Data27 Setembro 2006
Órgãohttp://vlex.com/desc1/2000_01,Tribunal Constitucional (Port

ACÓRDÃO N.º 545/2006

Processo n.º 414/06 2.ª Secção

Relator: Conselheiro Mário Torres

Acordam na 2.ª Secção do Tribunal Constitucional,

1. Relatório

A. interpôs recurso para o Tribunal da Relação de Coimbra contra o despacho do juiz do Tribunal Judicial de Cantanhede, de 12 de Outubro de 2005, que indeferiu requerimento de suspensão da contagem do prazo de interposição de recurso da sentença condenatória (proferida em 19 de Julho de 2005 e depositada na mesma data), entre 15 de Setembro de 2005 e a data da notificação da disponibilização das cópias das cassetes com a gravação dos depoimentos prestados em sede de audiência de julgamento (cópias pelo recorrente requeridas em 12 de Setembro de 2005, o que fora deferido por despacho do subsequente dia 19).

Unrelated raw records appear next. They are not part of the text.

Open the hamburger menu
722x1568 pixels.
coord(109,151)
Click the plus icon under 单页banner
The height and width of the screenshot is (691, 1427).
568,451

Na motivação desse recurso, o recorrente suscitou, além do mais, a questão da inconstitucionalidade da “norma do artigo 411.º, n.º 1, do Código de Processo Penal, quando interpretada no sentido de determinar a contagem do prazo de interposição do recurso da data do depósito da sentença, e não da data em que o defensor do arguido é notificado da entrega dos suportes magnéticos da gravação (cassetes) dos depoimentos das testemunhas em sede de julgamento, para efeitos de prova da matéria de facto, mediante a prova gravada, tempestivamente requerida”.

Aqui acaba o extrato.